Abstract Background Fetal macrosomia is associated with an increased risk of several maternal and newborn complications. Antenatal predication of fetal macrosomia remains challenging. We aimed to develop a nomogram model for the prediction of macrosomia using real-world clinical data to improve the sensitivity and specificity of macrosomia prediction. Methods In the present study, we performed a retrospective, observational study based on 13,403 medical records of pregnant women who delivered singleton infants at a tertiary hospital in Shanghai from 1 January 2018 through 31 December 2019. We split the original dataset into a training set (n = 9382) and a validation set (n = 4021) at a 7:3 ratio to generate and validate our model.

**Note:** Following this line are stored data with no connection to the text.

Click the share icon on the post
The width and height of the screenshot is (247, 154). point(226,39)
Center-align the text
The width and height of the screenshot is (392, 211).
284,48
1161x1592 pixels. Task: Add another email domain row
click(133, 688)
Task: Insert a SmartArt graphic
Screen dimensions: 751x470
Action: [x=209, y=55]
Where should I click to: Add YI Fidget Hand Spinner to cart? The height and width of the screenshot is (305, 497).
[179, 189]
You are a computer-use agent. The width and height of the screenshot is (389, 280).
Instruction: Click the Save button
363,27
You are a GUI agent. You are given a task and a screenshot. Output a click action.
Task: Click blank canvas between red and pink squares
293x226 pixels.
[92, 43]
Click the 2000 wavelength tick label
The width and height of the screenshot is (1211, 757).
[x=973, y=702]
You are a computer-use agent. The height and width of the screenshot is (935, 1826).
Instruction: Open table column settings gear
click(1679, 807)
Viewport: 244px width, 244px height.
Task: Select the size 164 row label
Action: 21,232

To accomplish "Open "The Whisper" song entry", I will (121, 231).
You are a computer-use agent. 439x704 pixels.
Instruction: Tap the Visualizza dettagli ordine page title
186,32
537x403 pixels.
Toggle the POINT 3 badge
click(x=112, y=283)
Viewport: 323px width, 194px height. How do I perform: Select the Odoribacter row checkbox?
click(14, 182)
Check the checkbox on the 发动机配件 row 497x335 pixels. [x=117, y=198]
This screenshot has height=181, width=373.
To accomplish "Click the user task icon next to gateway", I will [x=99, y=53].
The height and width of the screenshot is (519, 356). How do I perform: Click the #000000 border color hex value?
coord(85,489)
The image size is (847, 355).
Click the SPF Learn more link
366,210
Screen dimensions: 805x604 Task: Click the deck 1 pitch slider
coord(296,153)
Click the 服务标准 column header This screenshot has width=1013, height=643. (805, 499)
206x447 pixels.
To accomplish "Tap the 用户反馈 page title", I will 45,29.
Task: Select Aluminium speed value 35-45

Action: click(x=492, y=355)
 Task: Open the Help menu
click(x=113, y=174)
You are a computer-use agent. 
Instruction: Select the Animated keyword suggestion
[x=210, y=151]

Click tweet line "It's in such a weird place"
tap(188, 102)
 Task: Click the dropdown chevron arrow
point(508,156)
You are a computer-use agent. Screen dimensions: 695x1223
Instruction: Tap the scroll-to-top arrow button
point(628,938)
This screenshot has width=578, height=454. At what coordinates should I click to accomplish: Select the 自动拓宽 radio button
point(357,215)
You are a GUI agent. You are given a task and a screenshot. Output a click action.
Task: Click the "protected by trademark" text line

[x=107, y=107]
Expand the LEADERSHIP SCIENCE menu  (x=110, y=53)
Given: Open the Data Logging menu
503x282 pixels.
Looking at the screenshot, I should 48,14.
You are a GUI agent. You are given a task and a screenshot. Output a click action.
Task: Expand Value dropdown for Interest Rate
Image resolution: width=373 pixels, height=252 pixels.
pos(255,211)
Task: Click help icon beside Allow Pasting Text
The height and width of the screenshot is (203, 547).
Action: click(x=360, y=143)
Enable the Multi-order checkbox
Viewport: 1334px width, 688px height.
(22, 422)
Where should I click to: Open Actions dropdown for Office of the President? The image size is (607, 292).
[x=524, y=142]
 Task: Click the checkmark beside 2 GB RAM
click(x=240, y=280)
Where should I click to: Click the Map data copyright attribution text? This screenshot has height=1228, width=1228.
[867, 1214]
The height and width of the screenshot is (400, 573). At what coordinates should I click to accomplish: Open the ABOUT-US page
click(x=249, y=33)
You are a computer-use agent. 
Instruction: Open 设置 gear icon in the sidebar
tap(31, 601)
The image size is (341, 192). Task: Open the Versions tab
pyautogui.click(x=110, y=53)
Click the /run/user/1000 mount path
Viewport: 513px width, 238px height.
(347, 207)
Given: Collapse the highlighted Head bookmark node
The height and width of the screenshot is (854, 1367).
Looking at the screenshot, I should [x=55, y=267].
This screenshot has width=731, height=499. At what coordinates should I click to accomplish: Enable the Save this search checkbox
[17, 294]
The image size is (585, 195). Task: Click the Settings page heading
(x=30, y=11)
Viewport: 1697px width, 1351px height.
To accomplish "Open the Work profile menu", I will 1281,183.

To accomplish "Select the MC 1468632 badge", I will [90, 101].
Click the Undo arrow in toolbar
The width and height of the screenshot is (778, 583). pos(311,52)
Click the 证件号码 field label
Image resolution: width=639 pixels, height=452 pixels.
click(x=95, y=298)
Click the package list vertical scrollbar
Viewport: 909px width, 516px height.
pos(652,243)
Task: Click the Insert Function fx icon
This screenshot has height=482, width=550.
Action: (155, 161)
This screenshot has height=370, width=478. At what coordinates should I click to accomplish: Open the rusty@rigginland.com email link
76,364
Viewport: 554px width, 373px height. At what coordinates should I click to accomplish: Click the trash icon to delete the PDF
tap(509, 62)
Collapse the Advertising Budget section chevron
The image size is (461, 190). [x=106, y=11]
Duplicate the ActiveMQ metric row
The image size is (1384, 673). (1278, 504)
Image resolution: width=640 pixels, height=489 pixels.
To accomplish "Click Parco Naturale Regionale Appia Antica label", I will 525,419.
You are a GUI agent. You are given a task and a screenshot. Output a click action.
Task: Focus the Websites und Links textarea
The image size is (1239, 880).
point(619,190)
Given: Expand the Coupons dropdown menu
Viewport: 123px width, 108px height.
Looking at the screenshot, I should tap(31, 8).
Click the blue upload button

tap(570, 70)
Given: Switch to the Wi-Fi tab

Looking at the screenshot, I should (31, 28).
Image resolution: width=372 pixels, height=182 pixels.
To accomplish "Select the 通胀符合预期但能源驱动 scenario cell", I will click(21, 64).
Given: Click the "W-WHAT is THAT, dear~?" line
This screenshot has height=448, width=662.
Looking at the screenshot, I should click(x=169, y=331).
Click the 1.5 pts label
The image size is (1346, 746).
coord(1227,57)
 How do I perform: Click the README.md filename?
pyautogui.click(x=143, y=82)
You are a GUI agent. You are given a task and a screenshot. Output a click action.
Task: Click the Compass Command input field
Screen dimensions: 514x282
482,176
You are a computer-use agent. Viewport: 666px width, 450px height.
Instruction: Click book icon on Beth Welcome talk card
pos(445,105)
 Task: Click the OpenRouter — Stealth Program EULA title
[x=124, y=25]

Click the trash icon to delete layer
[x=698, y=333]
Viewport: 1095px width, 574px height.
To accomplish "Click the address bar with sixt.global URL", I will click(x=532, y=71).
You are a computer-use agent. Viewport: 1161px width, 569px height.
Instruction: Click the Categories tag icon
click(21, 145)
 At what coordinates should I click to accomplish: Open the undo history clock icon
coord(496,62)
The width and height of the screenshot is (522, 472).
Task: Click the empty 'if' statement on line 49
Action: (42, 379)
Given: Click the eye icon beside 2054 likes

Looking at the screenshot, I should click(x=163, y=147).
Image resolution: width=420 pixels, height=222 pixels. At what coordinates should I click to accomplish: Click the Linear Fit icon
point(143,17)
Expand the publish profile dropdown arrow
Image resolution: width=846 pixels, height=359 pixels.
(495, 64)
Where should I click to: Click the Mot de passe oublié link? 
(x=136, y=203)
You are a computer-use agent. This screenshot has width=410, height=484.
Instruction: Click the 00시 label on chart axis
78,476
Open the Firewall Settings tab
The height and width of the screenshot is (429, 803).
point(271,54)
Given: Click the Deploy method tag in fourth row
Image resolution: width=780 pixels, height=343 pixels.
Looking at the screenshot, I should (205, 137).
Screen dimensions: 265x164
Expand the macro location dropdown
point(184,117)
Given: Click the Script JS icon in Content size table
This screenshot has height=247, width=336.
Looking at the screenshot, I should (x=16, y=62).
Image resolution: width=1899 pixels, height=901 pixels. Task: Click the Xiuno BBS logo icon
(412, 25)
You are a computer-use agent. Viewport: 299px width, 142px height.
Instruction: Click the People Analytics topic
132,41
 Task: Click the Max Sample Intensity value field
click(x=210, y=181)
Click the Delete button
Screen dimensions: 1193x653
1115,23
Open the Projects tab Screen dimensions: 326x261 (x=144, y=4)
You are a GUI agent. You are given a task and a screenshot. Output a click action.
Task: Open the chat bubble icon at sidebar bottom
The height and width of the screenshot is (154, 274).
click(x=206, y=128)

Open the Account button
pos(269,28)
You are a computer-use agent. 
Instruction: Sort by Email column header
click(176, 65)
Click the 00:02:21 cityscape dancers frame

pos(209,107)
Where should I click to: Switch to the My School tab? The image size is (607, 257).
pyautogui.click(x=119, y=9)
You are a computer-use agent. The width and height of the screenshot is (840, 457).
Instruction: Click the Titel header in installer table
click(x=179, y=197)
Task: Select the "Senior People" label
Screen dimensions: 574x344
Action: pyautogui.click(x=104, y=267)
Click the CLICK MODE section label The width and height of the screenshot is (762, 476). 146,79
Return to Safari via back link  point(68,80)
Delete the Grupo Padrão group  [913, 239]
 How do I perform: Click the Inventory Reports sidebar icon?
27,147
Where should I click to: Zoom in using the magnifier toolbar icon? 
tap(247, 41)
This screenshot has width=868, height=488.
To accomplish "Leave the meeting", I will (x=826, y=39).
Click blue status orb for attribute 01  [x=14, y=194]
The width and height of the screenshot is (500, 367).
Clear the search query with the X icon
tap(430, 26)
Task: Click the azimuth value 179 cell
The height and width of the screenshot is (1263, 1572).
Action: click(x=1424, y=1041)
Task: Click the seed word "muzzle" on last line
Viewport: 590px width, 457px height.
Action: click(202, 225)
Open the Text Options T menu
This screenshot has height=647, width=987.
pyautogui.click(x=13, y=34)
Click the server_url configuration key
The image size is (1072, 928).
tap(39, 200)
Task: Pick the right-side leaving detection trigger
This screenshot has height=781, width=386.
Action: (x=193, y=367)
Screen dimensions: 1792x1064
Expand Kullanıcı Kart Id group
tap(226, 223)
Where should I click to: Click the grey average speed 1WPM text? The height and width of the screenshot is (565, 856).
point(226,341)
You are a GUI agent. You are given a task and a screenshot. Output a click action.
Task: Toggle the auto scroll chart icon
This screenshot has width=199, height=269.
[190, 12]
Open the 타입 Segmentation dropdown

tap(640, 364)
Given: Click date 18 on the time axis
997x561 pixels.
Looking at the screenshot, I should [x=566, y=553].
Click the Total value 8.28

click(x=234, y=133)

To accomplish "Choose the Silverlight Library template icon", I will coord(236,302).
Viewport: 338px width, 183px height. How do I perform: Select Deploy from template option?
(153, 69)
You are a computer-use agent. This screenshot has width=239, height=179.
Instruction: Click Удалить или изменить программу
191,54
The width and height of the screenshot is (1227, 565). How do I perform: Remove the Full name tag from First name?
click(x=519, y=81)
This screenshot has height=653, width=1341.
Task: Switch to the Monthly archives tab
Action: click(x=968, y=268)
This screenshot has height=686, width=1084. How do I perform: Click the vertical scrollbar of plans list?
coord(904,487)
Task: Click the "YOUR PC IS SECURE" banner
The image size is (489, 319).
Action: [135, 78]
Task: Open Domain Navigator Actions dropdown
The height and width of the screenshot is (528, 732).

The candidate variables, including maternal characteristics, laboratory tests, and sonographic parameters were compared between the two groups. A univariate and multivariate logistic regression was carried out to explore the independent risk factors for macrosomia in pregnant women. Thus, the regression model was adopted to establish a nomogram to predict the risk of macrosomia. Nomogram performance was determined by discrimination and calibration metrics. All the statistical analysis was analyzed using R software. Results We compared the differences between the macrosomic and non-macrosomic groups within the training set and found 16 independent risk factors for macrosomia (P < 0.05), including biparietal diameter (BPD), head circumference (HC), femur length (FL), amniotic fluid index (AFI) at the last prenatal examination, pre-pregnancy body mass index (BMI), and triglycerides (TG). Values for the areas under the curve (AUC) for the nomogram model were 0.917 (95% CI, 0.908–0.927) and 0.910 (95% CI, 0.894–0.927) in the training set and validation set, respectively. The internal and external validation of the nomogram demonstrated favorable calibration as well as discriminatory capability of the model. Conclusions Our model has precise discrimination and calibration capabilities, which can help clinical healthcare staff accurately predict macrosomia in pregnant women.